Work item: Beginning with the first line of the material, set down each line exactly as written, up to and including the line with "Given: Open the Window menu".
_ _ _ _
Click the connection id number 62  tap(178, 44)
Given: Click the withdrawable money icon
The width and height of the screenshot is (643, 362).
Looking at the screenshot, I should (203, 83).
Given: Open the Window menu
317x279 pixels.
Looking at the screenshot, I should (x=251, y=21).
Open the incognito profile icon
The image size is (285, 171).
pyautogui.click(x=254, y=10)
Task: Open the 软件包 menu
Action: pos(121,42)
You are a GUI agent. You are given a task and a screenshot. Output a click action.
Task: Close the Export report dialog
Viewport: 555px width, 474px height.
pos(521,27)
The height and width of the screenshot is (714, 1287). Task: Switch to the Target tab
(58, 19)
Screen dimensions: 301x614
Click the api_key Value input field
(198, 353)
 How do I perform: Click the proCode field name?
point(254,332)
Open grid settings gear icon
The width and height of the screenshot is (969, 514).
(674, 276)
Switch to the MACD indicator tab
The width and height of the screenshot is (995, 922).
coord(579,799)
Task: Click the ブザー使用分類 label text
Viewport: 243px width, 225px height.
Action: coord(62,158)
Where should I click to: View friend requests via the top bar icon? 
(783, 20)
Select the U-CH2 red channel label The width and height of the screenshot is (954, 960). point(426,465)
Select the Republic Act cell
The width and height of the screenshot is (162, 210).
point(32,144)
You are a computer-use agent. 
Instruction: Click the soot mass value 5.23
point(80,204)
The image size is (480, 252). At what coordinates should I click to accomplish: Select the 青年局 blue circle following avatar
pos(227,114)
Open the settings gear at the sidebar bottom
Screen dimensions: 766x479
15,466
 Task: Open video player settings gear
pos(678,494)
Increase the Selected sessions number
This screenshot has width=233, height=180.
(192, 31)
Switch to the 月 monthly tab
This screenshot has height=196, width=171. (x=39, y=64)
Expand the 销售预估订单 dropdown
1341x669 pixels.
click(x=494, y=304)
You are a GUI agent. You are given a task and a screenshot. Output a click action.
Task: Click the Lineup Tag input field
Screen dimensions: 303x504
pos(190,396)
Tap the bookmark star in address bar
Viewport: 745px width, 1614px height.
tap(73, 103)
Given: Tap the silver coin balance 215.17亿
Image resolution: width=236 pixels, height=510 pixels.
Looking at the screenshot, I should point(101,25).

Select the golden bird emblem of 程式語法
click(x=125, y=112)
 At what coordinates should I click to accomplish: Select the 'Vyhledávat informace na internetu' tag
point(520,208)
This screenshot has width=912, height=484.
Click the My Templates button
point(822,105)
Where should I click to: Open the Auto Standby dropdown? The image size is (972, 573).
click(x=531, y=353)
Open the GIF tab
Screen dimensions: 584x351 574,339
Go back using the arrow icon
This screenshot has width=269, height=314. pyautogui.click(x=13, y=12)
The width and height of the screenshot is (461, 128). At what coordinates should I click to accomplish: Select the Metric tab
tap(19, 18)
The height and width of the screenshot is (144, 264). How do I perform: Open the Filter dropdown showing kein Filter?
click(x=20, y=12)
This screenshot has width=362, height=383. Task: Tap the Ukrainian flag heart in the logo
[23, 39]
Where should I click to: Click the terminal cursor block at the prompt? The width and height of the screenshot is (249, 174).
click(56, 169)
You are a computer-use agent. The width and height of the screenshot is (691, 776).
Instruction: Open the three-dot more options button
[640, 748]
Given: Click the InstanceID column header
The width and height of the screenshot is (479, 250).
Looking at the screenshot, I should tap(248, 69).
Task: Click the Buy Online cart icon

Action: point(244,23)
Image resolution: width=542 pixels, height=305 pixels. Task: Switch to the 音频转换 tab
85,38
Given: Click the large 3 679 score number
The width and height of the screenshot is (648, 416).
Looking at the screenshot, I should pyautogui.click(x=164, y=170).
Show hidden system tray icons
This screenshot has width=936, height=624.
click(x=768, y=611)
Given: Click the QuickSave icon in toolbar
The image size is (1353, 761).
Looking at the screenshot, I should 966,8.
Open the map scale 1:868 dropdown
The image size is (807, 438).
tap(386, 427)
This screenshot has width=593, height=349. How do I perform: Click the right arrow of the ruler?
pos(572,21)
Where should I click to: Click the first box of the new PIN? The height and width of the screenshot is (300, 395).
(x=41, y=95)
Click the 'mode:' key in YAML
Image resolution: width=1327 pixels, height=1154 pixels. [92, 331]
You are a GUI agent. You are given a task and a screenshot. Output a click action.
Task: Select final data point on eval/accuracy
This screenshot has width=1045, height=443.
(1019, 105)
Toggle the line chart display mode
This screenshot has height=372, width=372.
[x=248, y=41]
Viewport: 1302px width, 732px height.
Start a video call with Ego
_ _ _ _
Response:
Click the connection id number 62  tap(178, 44)
Given: Click the withdrawable money icon
The width and height of the screenshot is (643, 362).
Looking at the screenshot, I should (203, 83).
Given: Open the Window menu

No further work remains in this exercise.